WHAT IS BEING ASKED:
Exactly reproduce the lines from the one containing "(615) 234-5180 (504, 2361)" through the last line of the data, both ends included, leaving out pictures.

BEGIN THE RECORDS

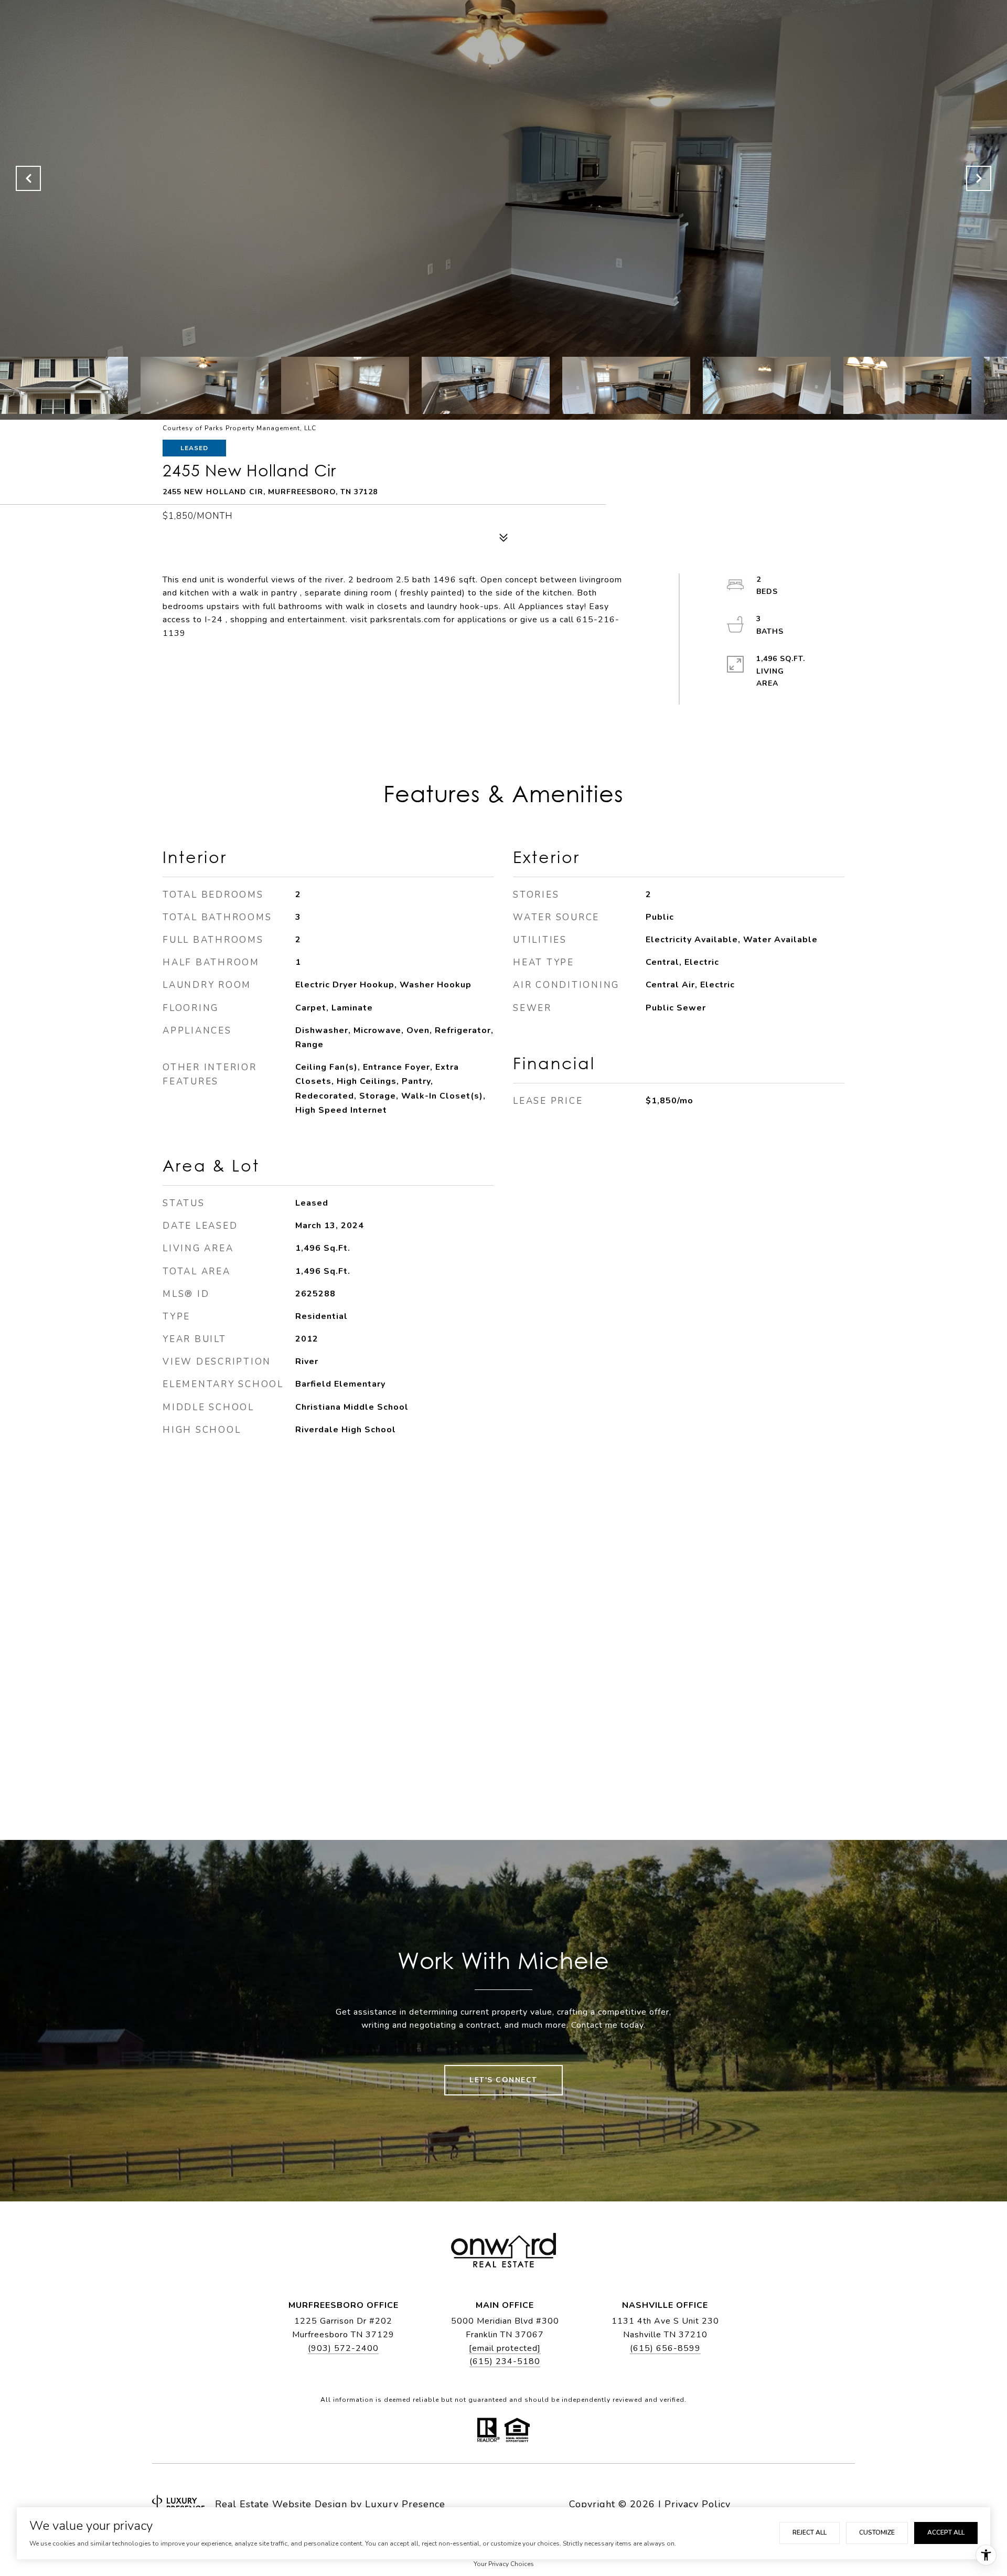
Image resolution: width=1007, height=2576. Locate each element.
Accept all (946, 2532)
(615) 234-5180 (504, 2361)
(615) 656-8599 (665, 2348)
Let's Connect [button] (503, 2080)
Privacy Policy (698, 2504)
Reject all (809, 2532)
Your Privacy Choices (504, 2564)
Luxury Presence (405, 2504)
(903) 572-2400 (343, 2348)
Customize (877, 2532)
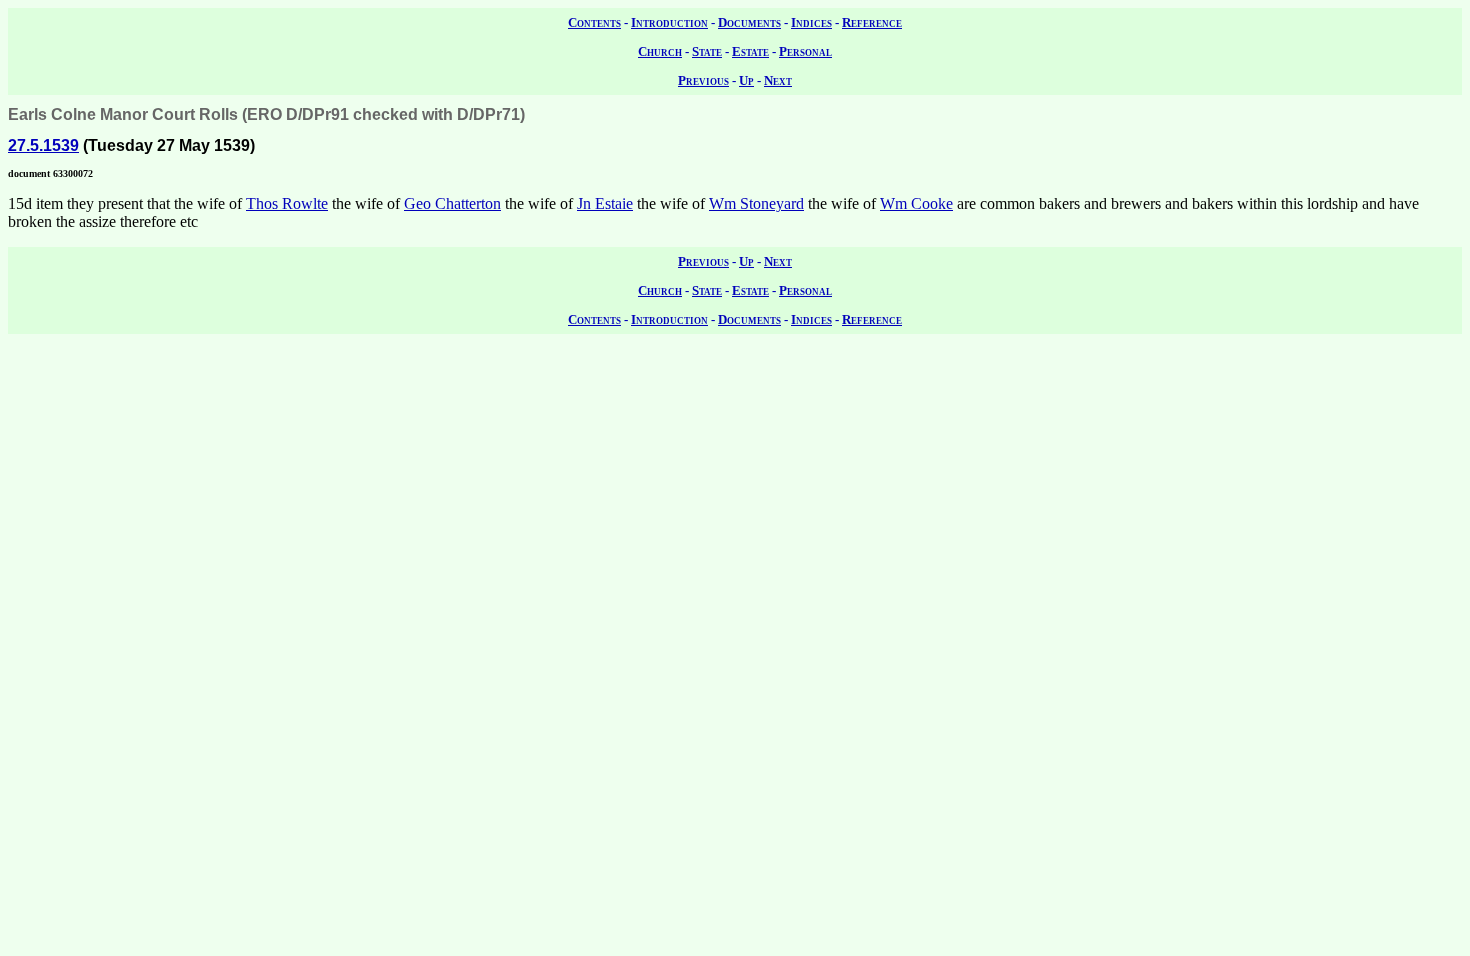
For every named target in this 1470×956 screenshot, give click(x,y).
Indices (811, 22)
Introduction (669, 22)
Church (660, 51)
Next (778, 80)
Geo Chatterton (452, 203)
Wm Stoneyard (756, 203)
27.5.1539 (43, 145)
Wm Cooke (916, 203)
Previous (703, 80)
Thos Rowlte (287, 203)
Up (746, 80)
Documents (749, 22)
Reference (872, 22)
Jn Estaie (605, 203)
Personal (805, 51)
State (707, 51)
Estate (750, 51)
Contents (594, 22)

END THE RECORDS

EXPECTED ANSWER:
(615) 234-5180 (504, 2361)
(615) 656-8599 (665, 2348)
Let's Connect [button] (503, 2080)
Privacy Policy (698, 2504)
Reject all (809, 2532)
Your Privacy Choices (504, 2564)
Luxury Presence (405, 2504)
(903) 572-2400 (343, 2348)
Customize (877, 2532)
For every named target in this 1470×956 screenshot, give click(x,y).
Indices (811, 22)
Introduction (669, 22)
Church (660, 51)
Next (778, 80)
Geo Chatterton (452, 203)
Wm Stoneyard (756, 203)
27.5.1539 (43, 145)
Wm Cooke (916, 203)
Previous (703, 80)
Thos Rowlte (287, 203)
Up (746, 80)
Documents (749, 22)
Reference (872, 22)
Jn Estaie (605, 203)
Personal (805, 51)
State (707, 51)
Estate (750, 51)
Contents (594, 22)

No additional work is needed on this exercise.